Beginning at the line that contains "You are a GUI" and ending at the last line of the records below, retype each line exactly and add nothing.

■ Material shown
----

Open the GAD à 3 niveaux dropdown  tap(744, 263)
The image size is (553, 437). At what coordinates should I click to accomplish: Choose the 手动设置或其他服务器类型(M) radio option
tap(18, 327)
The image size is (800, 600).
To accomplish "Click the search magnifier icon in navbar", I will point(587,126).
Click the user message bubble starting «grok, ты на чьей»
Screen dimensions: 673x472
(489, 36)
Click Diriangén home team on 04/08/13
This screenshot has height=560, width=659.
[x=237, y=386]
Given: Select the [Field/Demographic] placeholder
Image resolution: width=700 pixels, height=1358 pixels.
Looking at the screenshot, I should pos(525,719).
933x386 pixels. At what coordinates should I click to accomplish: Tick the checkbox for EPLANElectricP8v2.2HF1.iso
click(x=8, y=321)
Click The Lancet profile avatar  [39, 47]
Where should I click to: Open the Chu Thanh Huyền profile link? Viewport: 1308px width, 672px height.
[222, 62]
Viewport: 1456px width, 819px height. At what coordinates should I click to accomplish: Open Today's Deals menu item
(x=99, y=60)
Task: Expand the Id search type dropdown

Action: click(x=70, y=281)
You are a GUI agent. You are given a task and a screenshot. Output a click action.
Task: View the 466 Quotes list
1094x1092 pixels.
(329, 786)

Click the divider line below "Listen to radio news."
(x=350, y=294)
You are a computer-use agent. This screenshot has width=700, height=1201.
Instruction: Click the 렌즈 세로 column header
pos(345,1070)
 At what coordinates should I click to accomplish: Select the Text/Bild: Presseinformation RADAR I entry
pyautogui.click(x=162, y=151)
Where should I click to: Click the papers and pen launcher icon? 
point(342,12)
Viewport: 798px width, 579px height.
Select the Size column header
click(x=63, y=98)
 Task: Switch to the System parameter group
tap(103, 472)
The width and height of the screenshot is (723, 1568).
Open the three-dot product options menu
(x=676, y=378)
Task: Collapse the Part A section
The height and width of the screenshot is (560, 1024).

----

■ Answer area
You are a GUI agent. You are given a task and a screenshot. Output a click action.
Task: View the 466 Quotes list
1094x1092 pixels.
(329, 786)

Click the divider line below "Listen to radio news."
(x=350, y=294)
You are a computer-use agent. This screenshot has width=700, height=1201.
Instruction: Click the 렌즈 세로 column header
pos(345,1070)
 At what coordinates should I click to accomplish: Select the Text/Bild: Presseinformation RADAR I entry
pyautogui.click(x=162, y=151)
Where should I click to: Click the papers and pen launcher icon? 
point(342,12)
Viewport: 798px width, 579px height.
Select the Size column header
click(x=63, y=98)
 Task: Switch to the System parameter group
tap(103, 472)
The width and height of the screenshot is (723, 1568).
Open the three-dot product options menu
(x=676, y=378)
Task: Collapse the Part A section
The height and width of the screenshot is (560, 1024).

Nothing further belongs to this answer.